The Museum of Broken Relationships sits between being a museum and an artwork. A collection of heartbreak memorabilia catalogued and displayed as a way for the artists who organised it, the donors of the artefacts and the general public to process their own heartbreak, an emotion that is rarely dealt with in a public forum.
One exhibit shown in the museum is a blinking red collar light, stored in a room titled “Resonance of Grief”. In a heartbreaking, emotionally intense description, the donor says, “My former partner took her own life a little over a year after we split up. Alone, in a hotel room. In a strange town. I am still alive, but… PS Please hang it blinking if you use it – it reminds me of a heartbeat. The battery can be replaced”.
Mary Hammond describes the collar: “After reading the personal story accompanying the object, the otherwise innocuous blinking light took on a new meaning, and I could feel the rhythm of it like a heartbeat now blinking on into eternity as a reminder of the lost life it represented … The object itself became re-filled with meaning and its material presence affected me with each flash of light.
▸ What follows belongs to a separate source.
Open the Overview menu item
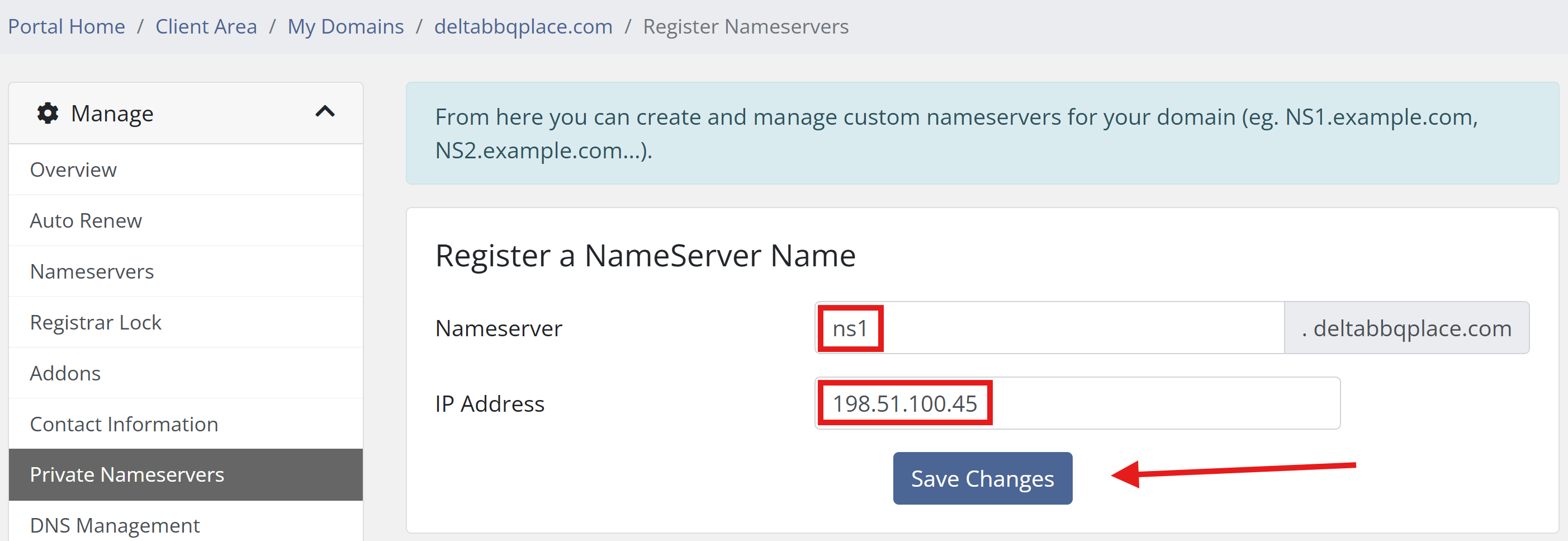This screenshot has height=541, width=1568. 73,170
This affective potential is what makes the Museum of Broken Relationships unique among museums, even as it follows some conventional museum practices.” Here, Hammond describes an artefact that contains personal history being recontextualised through its placement in the museum. The intense emotions are captured, memorialised by an anonymous, vulnerable piece of writing, as well as the permanence of being a part of the museum’s collection.
The term “affective potential” is interesting to my own practice, it suggests that an artefact can contain within it the potential to be moving for a person. Perhaps it suggests that the affective response can vary depending on the person, but it could also suggest that the affective response can depend on the variation of how an artefact is recontextualised.
There are some separations in how I will be presenting artefacts of personal history and how the museum presents such items. The museum presents donated artefacts, whereas I will be presenting a found artefact; the question of ethics surrounding privacy comes into play here. Another difference is that most of the artefacts in the museum are preserved as they are, recontextualised through text, and their being part of the museum’s collection, I will be recontextualising my source material through the sonic and it being part of an exhibition.
Hammond, M.E., 2024. “Love in the Trenches”: Intimacy and Identification at the Museum of Broken Relationships (Doctoral dissertation, The University of North Carolina at Chapel Hill).